• ASSIGNED TASK
Return, word for word, the passage of the article on Obamacare's legacy that opens with the words containing "President Biden with" and closes with "to the deficit.".

• EXTRACTED TEXT
------------------------------------------------------------
Obamacare's legacy: More spending, lower life expectancy

President Biden with former President Obama at the White House on April 5, 2022. (Video screenshot)

When Barack Obama returned to the White House on Tuesday to a rock-star welcome that further diminished the stature of the current president, he complained that Republicans had spread “misinformation” about what he regards as his signature achievement, the Affordable Health Care Act, better known as Obamacare.

But on the 12th anniversary of the legislation, it’s clear that Obama spread “misinformation” to get the bill passed, including his promises that you can keep your health care plan and your doctor, a typical family will see an annual reduction in health care expenses of $2,500, and the bill won’t add to the deficit.

And moreover, while President Biden marked the occasion with an executive order to fix a “glitch” in Obamacare, the problem with the ACA is fundamental, according to a simple metric: Obamacare has resulted in more spending and lower life expectancy.

In a column spotlighted by Powerline blogger Scott Johnson, Wall Street Journal editor James Freeman cited House testimony in February by Brian Blase of the Paragon Health Institute.

Blase pointed out that in many areas of the economy, “products and services have become higher in quality over time while real prices, after accounting for inflation, have declined.”
------------------------------------------------------------
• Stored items
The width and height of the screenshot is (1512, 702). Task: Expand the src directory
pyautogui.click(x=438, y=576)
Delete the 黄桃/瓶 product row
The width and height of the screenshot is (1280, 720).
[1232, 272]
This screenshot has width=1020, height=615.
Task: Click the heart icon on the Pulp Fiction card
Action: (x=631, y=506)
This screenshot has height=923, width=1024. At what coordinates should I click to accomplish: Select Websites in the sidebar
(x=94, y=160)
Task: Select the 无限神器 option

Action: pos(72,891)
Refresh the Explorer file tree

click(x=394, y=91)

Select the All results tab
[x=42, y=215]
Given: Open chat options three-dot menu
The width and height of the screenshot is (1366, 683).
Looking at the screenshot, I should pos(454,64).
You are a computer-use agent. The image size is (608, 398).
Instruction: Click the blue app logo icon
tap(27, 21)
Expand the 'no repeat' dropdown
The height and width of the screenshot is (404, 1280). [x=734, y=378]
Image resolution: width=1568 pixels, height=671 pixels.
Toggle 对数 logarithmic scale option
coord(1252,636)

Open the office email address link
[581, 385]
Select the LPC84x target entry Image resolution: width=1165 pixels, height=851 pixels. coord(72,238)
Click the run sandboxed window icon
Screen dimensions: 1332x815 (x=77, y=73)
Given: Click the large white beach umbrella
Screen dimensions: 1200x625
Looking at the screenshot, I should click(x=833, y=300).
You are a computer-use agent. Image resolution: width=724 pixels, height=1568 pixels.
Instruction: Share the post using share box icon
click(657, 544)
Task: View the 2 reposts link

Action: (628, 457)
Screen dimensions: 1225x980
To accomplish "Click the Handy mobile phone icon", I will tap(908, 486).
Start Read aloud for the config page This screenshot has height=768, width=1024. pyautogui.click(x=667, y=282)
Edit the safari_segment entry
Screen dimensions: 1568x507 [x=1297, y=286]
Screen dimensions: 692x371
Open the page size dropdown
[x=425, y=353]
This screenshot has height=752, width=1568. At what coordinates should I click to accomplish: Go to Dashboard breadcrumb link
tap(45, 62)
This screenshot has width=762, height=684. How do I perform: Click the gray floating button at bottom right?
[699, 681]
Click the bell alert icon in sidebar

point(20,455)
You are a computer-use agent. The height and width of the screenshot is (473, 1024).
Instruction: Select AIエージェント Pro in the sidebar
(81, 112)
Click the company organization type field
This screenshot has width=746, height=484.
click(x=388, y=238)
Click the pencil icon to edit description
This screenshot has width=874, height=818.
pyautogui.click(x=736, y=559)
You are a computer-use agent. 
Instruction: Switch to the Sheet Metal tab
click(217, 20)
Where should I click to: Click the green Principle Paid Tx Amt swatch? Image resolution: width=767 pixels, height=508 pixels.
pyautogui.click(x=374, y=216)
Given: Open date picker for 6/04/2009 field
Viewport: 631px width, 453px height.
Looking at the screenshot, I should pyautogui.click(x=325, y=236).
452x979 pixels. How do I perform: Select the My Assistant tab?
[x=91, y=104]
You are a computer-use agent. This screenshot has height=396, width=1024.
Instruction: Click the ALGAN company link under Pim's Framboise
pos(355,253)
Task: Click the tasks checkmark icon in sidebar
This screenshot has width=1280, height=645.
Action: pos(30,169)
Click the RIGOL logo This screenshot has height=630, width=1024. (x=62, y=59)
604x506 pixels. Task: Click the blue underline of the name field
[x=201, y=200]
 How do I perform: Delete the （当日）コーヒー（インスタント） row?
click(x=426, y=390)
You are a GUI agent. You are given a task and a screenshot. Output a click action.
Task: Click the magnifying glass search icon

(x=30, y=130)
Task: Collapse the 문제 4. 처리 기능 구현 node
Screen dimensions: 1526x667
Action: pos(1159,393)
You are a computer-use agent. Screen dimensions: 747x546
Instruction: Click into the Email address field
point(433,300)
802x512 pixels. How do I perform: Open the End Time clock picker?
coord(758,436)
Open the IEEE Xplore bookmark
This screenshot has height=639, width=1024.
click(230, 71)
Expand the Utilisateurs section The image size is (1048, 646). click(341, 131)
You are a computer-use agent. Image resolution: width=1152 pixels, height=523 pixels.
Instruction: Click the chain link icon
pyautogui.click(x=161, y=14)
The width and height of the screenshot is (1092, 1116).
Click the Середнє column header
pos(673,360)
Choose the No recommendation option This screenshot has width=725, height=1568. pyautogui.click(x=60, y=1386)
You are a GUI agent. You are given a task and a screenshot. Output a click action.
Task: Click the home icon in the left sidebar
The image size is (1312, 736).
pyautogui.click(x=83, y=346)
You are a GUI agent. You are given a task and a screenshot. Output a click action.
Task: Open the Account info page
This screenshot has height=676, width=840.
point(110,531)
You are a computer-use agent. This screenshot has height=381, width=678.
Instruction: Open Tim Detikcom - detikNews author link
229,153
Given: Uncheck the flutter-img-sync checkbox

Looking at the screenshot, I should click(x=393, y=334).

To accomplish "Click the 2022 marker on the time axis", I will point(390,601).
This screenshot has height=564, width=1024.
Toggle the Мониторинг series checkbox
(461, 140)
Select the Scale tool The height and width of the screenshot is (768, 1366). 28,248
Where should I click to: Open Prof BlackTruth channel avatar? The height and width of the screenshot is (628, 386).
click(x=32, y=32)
------------------------------------------------------------
• YOUR SOLUTION
President Biden with former President Obama at the White House on April 5, 2022. (Video screenshot)

When Barack Obama returned to the White House on Tuesday to a rock-star welcome that further diminished the stature of the current president, he complained that Republicans had spread “misinformation” about what he regards as his signature achievement, the Affordable Health Care Act, better known as Obamacare.

But on the 12th anniversary of the legislation, it’s clear that Obama spread “misinformation” to get the bill passed, including his promises that you can keep your health care plan and your doctor, a typical family will see an annual reduction in health care expenses of $2,500, and the bill won’t add to the deficit.